Praktik tersebut memunculkan dugaan adanya pembelian berulang (multiple filling) yang berpotensi untuk dijual kembali secara eceran. Padahal, sesuai ketentuan dari PT Pertamina (Persero), bahan bakar minyak (BBM) bersubsidi tidak diperuntukkan untuk diperjualbelikan kembali secara bebas.
Dari pantauan di lapangan, motor dengan tangki modifikasi atau kapasitas besar tampak mengantre dan kembali mengisi dalam waktu yang relatif singkat. Kondisi ini menimbulkan pertanyaan terkait efektivitas pengawasan serta penerapan sistem pembatasan pembelian BBM subsidi.
Salah seorang pengawas SPBU Cidahu, Toto, saat dikonfirmasi menjelaskan bahwa pihaknya tidak dapat memantau sepenuhnya aktivitas setiap konsumen.“Kami tidak bisa memantau sepenuhnya. Kalau mereka datang lagi antre seperti biasa, sulit untuk langsung mengetahui,” ujarnya. Selasa, (17/02/2026)
Pernyataan tersebut justru memperkuat dugaan adanya celah dalam sistem pengawasan internal SPBU. Masyarakat mempertanyakan komitmen pengelola dalam mencegah potensi penyalahgunaan BBM subsidi, mengingat distribusi Pertalite sejatinya diperuntukkan bagi masyarakat yang berhak.

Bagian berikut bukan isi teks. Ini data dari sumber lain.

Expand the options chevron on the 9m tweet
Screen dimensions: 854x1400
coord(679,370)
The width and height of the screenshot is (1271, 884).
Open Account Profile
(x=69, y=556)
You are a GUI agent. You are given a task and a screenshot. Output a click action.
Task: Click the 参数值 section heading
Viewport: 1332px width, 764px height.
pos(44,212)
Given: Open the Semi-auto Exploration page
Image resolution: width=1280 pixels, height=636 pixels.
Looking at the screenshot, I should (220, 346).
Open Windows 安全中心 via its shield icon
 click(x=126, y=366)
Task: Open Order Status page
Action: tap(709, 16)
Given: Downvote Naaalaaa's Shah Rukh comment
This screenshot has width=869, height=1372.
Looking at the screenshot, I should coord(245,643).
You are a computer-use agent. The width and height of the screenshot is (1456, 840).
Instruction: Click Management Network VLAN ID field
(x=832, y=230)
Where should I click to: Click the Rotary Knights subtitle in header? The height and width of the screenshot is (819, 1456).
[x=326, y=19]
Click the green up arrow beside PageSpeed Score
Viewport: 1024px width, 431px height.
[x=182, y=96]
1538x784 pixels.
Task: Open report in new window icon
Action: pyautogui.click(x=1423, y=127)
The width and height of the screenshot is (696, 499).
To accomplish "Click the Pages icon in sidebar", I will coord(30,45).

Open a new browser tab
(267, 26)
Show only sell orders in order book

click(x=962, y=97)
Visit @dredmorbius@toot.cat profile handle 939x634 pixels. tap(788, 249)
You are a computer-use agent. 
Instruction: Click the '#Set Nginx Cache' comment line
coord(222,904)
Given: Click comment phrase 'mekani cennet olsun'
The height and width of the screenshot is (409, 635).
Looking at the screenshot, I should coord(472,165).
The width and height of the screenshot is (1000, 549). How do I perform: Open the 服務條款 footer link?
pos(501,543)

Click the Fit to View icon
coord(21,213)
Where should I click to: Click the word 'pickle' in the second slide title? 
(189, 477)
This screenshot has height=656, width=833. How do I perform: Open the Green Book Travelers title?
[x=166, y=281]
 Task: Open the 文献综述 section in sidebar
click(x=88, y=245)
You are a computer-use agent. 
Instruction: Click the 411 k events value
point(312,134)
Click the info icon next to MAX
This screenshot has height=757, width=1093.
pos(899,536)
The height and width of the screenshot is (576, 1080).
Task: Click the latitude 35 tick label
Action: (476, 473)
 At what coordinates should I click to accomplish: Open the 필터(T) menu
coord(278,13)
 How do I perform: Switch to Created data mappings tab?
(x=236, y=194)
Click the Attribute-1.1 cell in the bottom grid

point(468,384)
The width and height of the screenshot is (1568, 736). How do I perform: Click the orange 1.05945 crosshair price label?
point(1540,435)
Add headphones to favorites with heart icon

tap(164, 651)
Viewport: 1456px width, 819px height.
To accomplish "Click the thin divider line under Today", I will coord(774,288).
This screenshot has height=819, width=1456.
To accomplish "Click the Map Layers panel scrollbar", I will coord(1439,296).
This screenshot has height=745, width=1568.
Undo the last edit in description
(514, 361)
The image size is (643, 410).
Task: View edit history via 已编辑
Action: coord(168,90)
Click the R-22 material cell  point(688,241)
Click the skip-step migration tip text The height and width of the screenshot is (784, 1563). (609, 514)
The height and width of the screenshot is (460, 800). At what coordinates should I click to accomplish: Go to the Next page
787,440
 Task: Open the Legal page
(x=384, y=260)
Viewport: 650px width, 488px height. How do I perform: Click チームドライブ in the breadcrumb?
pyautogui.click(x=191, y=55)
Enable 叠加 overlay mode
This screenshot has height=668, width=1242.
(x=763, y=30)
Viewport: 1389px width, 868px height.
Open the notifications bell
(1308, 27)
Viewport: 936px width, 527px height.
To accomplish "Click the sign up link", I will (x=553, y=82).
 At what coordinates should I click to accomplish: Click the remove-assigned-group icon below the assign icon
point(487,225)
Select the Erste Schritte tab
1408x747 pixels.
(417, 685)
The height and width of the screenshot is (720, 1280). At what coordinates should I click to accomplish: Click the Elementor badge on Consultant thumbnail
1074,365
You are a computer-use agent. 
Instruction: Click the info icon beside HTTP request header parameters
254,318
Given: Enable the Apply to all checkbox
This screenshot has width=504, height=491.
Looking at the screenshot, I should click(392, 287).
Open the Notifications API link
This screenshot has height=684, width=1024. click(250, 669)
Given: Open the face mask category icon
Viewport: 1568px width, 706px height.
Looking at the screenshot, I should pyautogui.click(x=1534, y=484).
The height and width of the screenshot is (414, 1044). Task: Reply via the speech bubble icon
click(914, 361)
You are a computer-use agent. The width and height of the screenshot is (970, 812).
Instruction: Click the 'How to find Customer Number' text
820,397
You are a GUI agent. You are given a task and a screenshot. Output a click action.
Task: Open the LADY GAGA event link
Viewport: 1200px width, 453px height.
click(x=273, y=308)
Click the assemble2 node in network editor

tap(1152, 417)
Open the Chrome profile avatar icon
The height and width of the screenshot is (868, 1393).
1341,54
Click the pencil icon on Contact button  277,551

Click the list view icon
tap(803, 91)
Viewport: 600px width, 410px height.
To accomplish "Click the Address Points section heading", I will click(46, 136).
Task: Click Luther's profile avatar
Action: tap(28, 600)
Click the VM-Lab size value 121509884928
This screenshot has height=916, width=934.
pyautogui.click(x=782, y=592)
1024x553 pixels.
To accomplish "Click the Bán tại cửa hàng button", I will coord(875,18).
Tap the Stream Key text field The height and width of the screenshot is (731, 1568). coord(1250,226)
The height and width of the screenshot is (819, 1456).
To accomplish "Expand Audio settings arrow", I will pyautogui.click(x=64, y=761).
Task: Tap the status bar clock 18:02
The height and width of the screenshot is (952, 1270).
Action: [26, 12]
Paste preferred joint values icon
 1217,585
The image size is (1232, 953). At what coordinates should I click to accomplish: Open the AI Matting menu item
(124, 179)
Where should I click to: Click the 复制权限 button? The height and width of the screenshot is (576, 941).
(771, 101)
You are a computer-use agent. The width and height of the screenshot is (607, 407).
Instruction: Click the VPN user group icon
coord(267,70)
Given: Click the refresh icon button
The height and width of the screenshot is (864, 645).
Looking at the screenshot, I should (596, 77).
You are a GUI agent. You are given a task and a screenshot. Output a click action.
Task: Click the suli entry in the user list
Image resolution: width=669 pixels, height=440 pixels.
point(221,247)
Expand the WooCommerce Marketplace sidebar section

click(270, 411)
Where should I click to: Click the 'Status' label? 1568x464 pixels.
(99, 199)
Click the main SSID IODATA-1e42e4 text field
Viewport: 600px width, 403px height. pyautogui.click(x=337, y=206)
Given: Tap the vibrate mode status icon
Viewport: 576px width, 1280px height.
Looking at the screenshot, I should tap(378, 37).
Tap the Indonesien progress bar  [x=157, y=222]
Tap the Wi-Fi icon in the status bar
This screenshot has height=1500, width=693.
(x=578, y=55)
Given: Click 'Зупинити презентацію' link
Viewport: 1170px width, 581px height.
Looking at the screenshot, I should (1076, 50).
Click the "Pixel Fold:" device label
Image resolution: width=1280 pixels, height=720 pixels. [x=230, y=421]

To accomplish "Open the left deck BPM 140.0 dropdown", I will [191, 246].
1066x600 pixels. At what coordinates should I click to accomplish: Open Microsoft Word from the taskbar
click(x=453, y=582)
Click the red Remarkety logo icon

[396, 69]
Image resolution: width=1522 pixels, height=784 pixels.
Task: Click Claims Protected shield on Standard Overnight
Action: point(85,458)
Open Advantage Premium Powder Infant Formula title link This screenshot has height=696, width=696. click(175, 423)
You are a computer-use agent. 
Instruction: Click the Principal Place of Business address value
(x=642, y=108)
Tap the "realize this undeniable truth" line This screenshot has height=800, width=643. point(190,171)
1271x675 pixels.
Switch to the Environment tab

Jika praktik pembelian berulang ini benar terjadi untuk kepentingan pengecer, maka hal tersebut berpotensi melanggar ketentuan distribusi BBM subsidi yang telah diatur pemerintah bersama Pertamina.
Hingga berita ini diturunkan, belum ada keterangan resmi dari pihak manajemen wilayah Pertamina terkait dugaan lemahnya pengawasan di SPBU tersebut, sebab Pengawas Utama, Lita, sedang ada di bandung.